IRREANTUM
Lehite GN | 1. | Sea, most likely off the Arabian coast, meaning “many waters” (1 Nephi 17:5) |
IRREANTUM is one of the few Book of Mormon names that is defined with a textual gloss in the Book of Mormon. This gloss signals that its meaning was not readily discernible to readers of the plates and was not in their language. A number of different etymologies have been proposed. (The etymologies are more complex than usual, and so are numbered for convenience but are listed, as usual, from most preferred to least preferred.)
I IRREANTUM may be composed of four elements: a prosthetic aleph, the root rwy, the nominalizing affix -an, and the root tmm. Together, these four elements would yield the literal meaning, “abundant watering of completeness.” This meaning is an acceptable match with the translation given in 1 Nephi 17:5, “many waters.”[1]
The root rwy is common to the West Semitic languages and has the general meaning “thorough watering, to water plentifully.”[2] That IRREANTUM has a doubled /r/ does not present any problems. None of the West Semitic languages originally indicated in the orthography the doubling of consonants. (Akkadian, the East Semitic language group, did indicate on occasion the doubling of a consonant.) Not until more than a thousand years after the time of Lehi were diacritical marks introduced into written Hebrew and Arabic that indicated the doubling of a consonant. However, the pronunciation of the doubled consonants in Lehi’s day is certain, both on the basis of comparative Semitics and because the doubling Semitic languages is phonemic.

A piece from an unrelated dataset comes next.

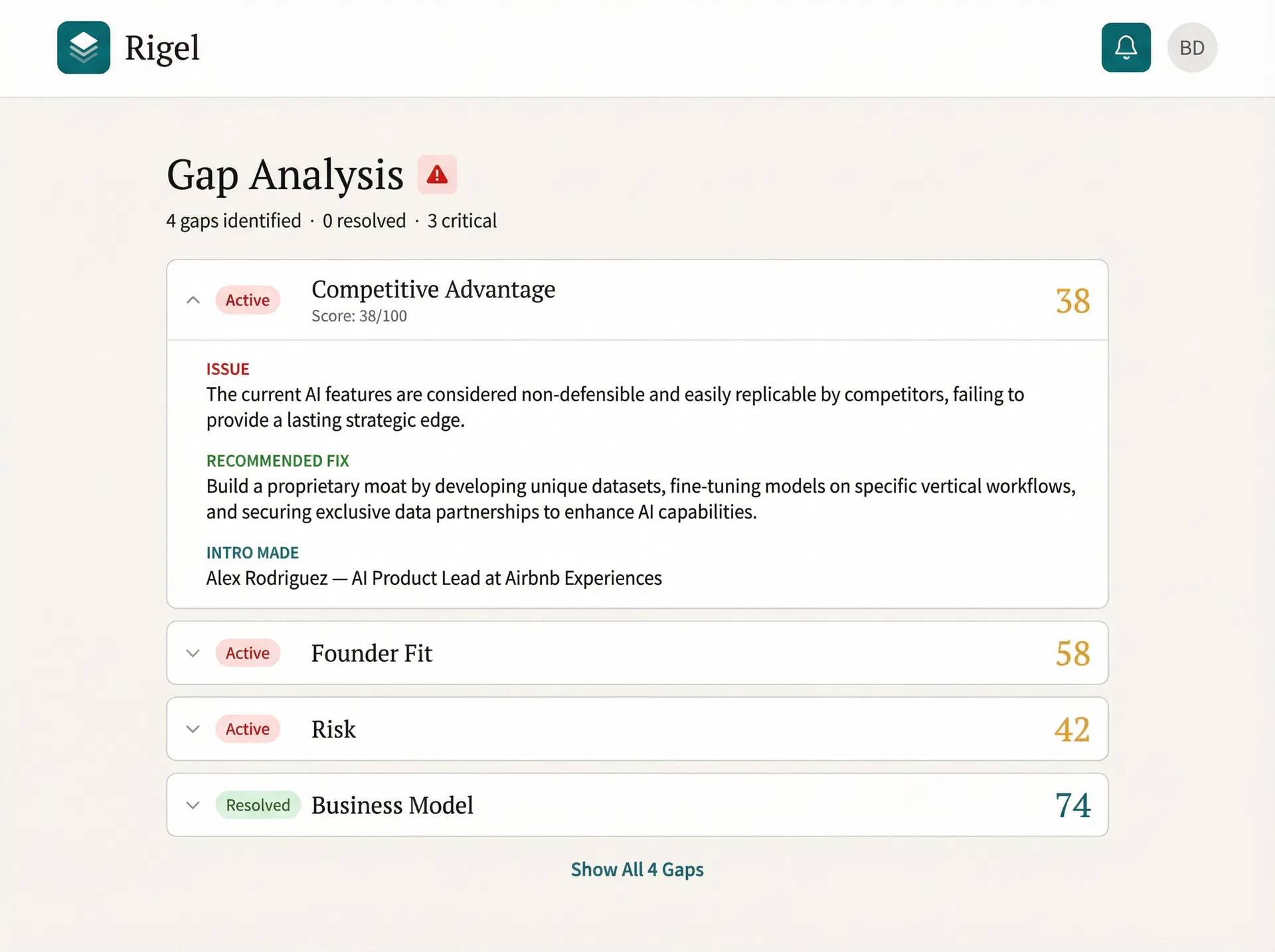This screenshot has height=952, width=1275.
Task: Expand the Business Model gap card
Action: [193, 805]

The /i/ that precedes the doubled /r/ is also easily explained as either a prosthetic aleph added to the name to break up a consonant cluster,[3] or as the aleph of the South Semitic definite article 'il. When the article is pronounced together with the noun that follows it, the/l/ assimilates to the following consonant, doubling it.[4] Supporting this interpretation of the first two elements of IRREANTUM is the existence of a pre-Islamic city/village name ʾrwy,[5] exactly what might be expected from the combination of a prosthetic aleph or an assimilated definite article and the root rwy. The first part of IRREANTUM would then be ’rrȇ-<*’rrey-<*rwey-.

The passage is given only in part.